How do you field dress?

finelyshedded

You know what!!!
Supporting Member
31,856
260
SW Ohio
Here's one for you...

A couple of years ago, I had Matt (he can attest to this) and my buddy Ben come down to bow hunt one weekend. Ben shot a doe one morning, so we got it out of the woods and took it to the spot where I gut all my deer. Ben goes to town on this thing for a few minutes, then whips out his Butt Out tool he picked up. (Right after they came out.) I'm holding the front legs of this deer when he jams that Butt Out tool in this doe, twists, and starts pulling. He pulls like a mother fugger, then starts tugging this Butt Out tool so hard I have to put my weight in to holding her back. The whole time he's stretching skin a good 2' with each tug. We are dying laughing when all of a sudden he stops, get this look on his face like "OH..." and looks us to say: "No wonder it didn't work, I jammed it in the pussy!" rotflmao (Or something along those lines. Regardless, it was fuggin' hilarious!)

Funniest damn thing I have ever seen!!! lol

Actually got this picture over that gut pile...

One of the funniest things I've ever read............PERIOD! LMFAO bigtime! Thanks Jess!
 

Matt

Active Member
932
61
Norton, OH
Jesse, I think that was a different weekend. Ben didn't shoot one when I was down there. I do believe I remember you telling me about that though.

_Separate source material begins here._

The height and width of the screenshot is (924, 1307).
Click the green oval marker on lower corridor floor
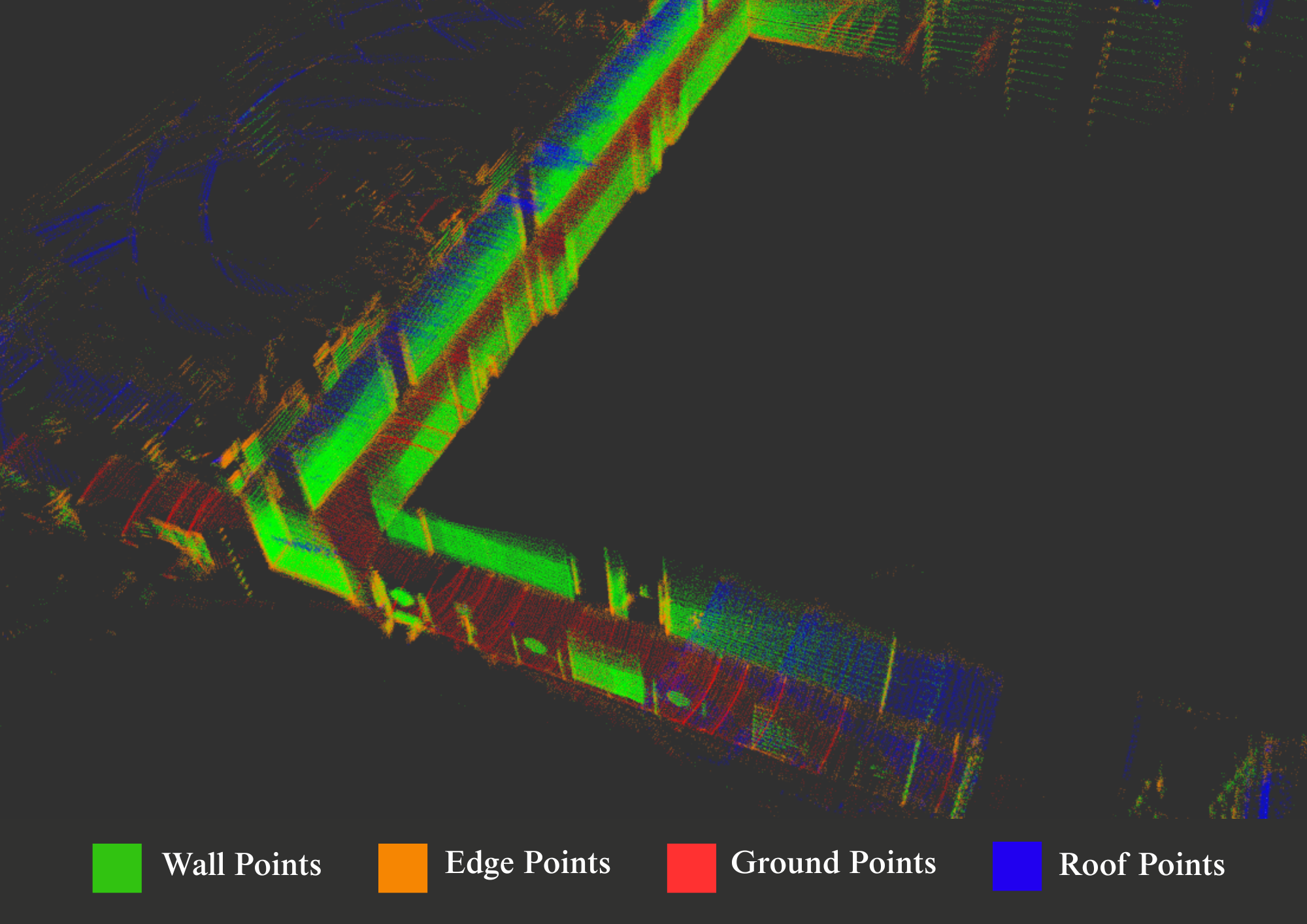535,646
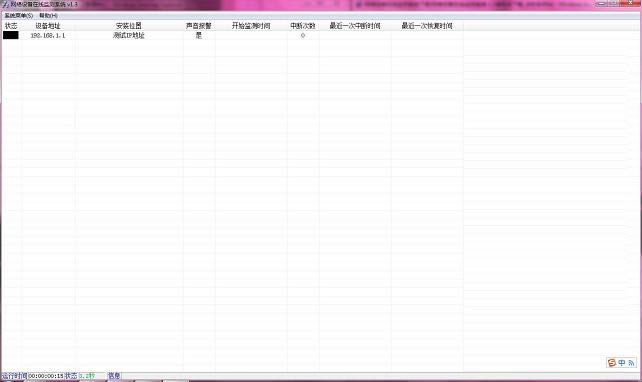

As for my technique... I start with the butt out. Yall can mock it as much as you want, but it's a dirty job that has to get done, either with a knife or this tool. And it makes it simple and clean, so why not? Anyways, I use the butt out and pull a few inches out, squeeze any shit out, and tie it in a knot, no ties or anything necessary (you just have to be careful not to pull too much out or it will tear) Next, I cut the esophagus about 3/4 of the way down from the head (unless I am mounting the deer, then I do it from the inside later.) After that I start by piercing the hide just below the sternum with the tip of my knife, being careful not to puncture too much. After that, I use a gut hook to slice down to the genital region and cut off and remove udder/twigs/berries. The thing that I do differently than most I have seen is how I go into the guts. I have found that a few extra minutes at this stage makes skinning for me (I process my own deer) a lot easier. When I do the initial gut cut, I only lift the hide up and cut into the hide. After that cut, I start peeling the hide away from the gut sack, slicing down until right below the backstraps, maybe a few inches. Then on to the guts. I use the gut hook again to cut open the abdominal muscle. Once it's cut open, I dump out the intestines, etc... After all of that is cleared out, I pierce the abdomen with the tip of my knife and then push my hand up as far as I can reach on the esophagus and pull , which if I made a good cut earlier, everything should pull out all together. If it's a buck, I will gude my knife up and cut as high up on the esophagus as possible. Once I pull all of that out, I reserve anything I might want for cooking later (heart, liver) and at that point, the job is done.
 

Matt

Active Member
932
61
Norton, OH
Also, I don't like cutting into the pelvis simply because it usually causes a bit of meat waste in the area, and I like to avoid as much of that as possible.
 

rrr

Senior Member
5,065
0
Next, I cut the esophagus about 3/4 of the way down from the head (unless I am mounting the deer, then I do it from the inside later.)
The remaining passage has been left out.